People of all ages are borrowing more for college but those between 35 and 49 — Reuters’ definition of “middle aged” — owe 47 percent more than in the past.
While those aged 26 to 29 owe the most — an average of $12,000 — borrowers aged 38 to 41 aren’t far behind at $12,000.
More people are seeking mid-career training, says Credit Karma CEO Kenneth Lin.
“More and more people are going back to school,” he says. “High unemployment, rising tuition costs, artificially low interest rates from the government, and increased for-profit school advertising… (adds up to) consumers taking on student loan debt at an alarming pace.”

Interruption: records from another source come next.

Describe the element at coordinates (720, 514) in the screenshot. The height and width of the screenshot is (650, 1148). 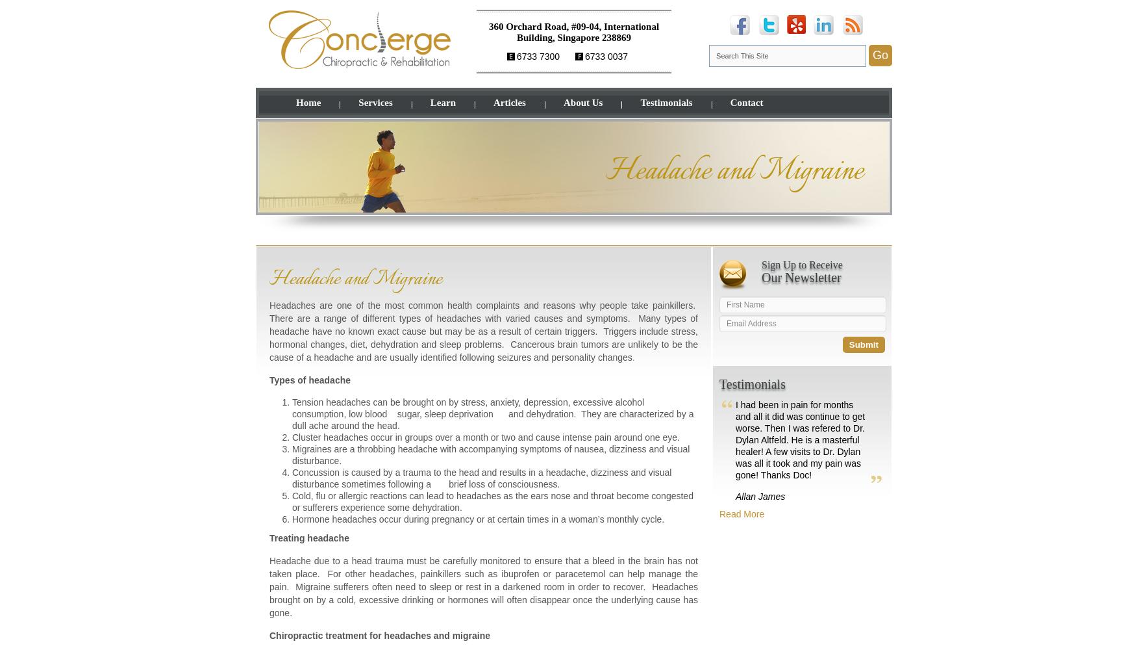
I see `'Read More'` at that location.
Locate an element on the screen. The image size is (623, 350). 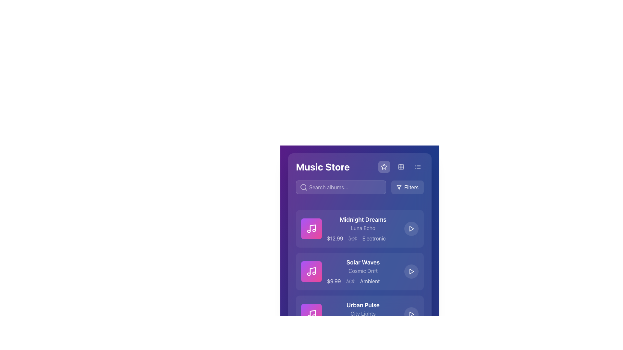
the grid icon button, which is a 3x3 arrangement of small squares in white on a blue background, located in the top-right corner of the interface is located at coordinates (400, 167).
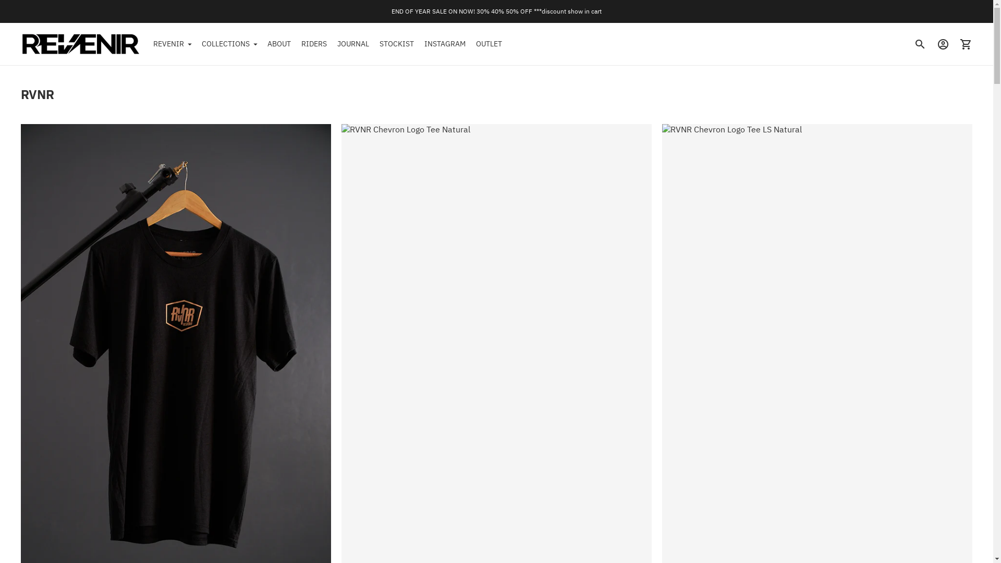 The image size is (1001, 563). What do you see at coordinates (445, 43) in the screenshot?
I see `'INSTAGRAM'` at bounding box center [445, 43].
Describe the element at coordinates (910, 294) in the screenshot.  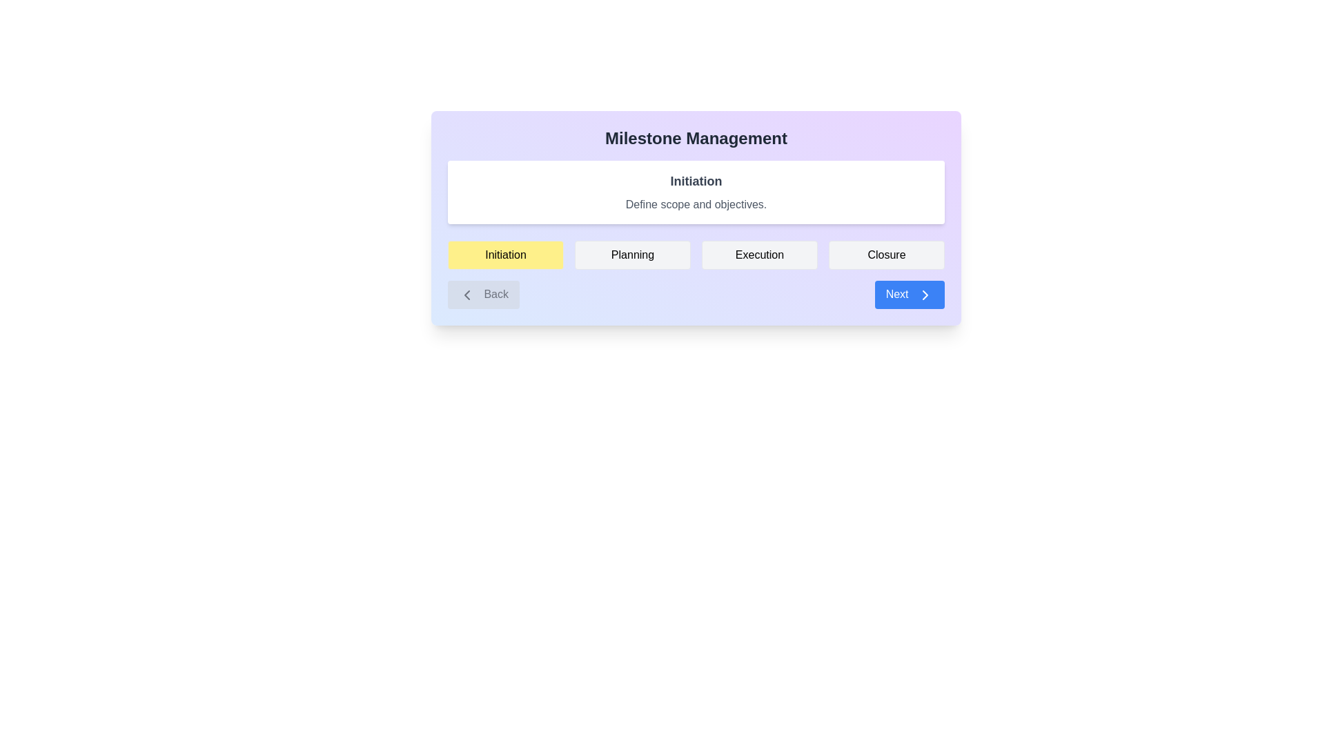
I see `the 'Next' button, which is a rectangular button with a vibrant blue background and white text` at that location.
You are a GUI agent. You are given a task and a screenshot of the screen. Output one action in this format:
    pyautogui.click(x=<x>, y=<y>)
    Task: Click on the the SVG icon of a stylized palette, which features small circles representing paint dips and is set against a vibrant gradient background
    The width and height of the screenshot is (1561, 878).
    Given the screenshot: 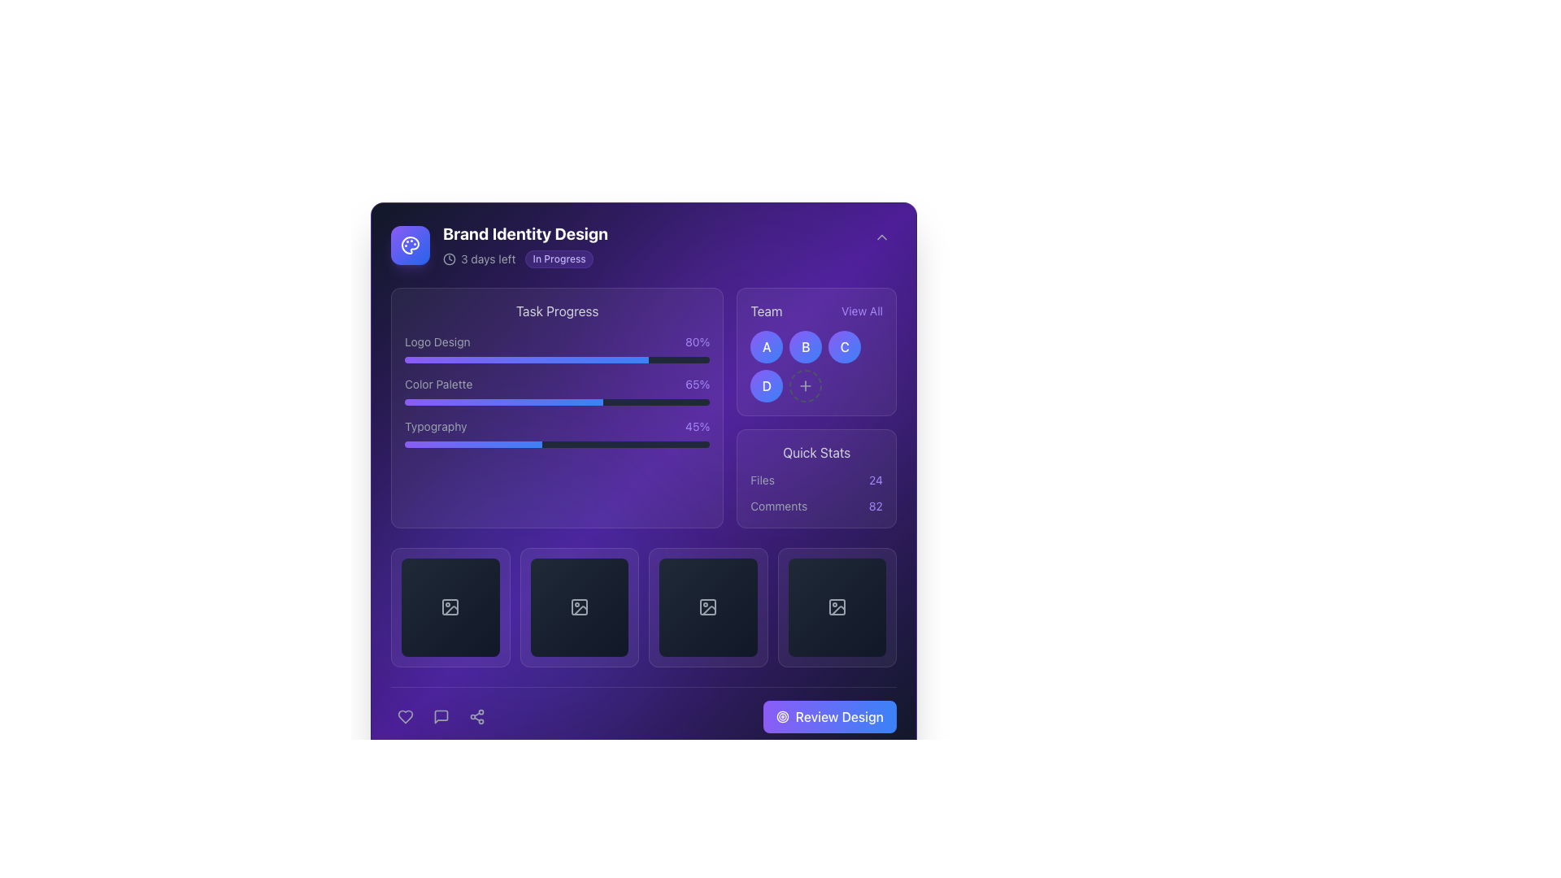 What is the action you would take?
    pyautogui.click(x=410, y=245)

Every story like this includes at least one example, but Reuters found someone a bit different. Atlantan Janice Derrick, laid off as an executive assistant at 47, did something that few people seem to do. The math.
Unable to find an office job of any kind, Derrick took an aptitude test, which concluded she was suited to be a social worker or school counselor.
But she did the math and realized the low salary expectations and the amount of additional schooling weren’t a great combination.
She borrowed $25,000 to train as a court reporter, got her license and says there are many openings. The median salary of a court reporter is $51,101, according to Salary.com.
It’s too easy to get student loans, says Mitchell Weiss, co-founder of the Center for Personal Financial Responsibility at the University of Hartford. “Everybody believes they will get out school, get a job and pay it back. Few really take the time to do the math and decide how much they could afford to borrow,” he says.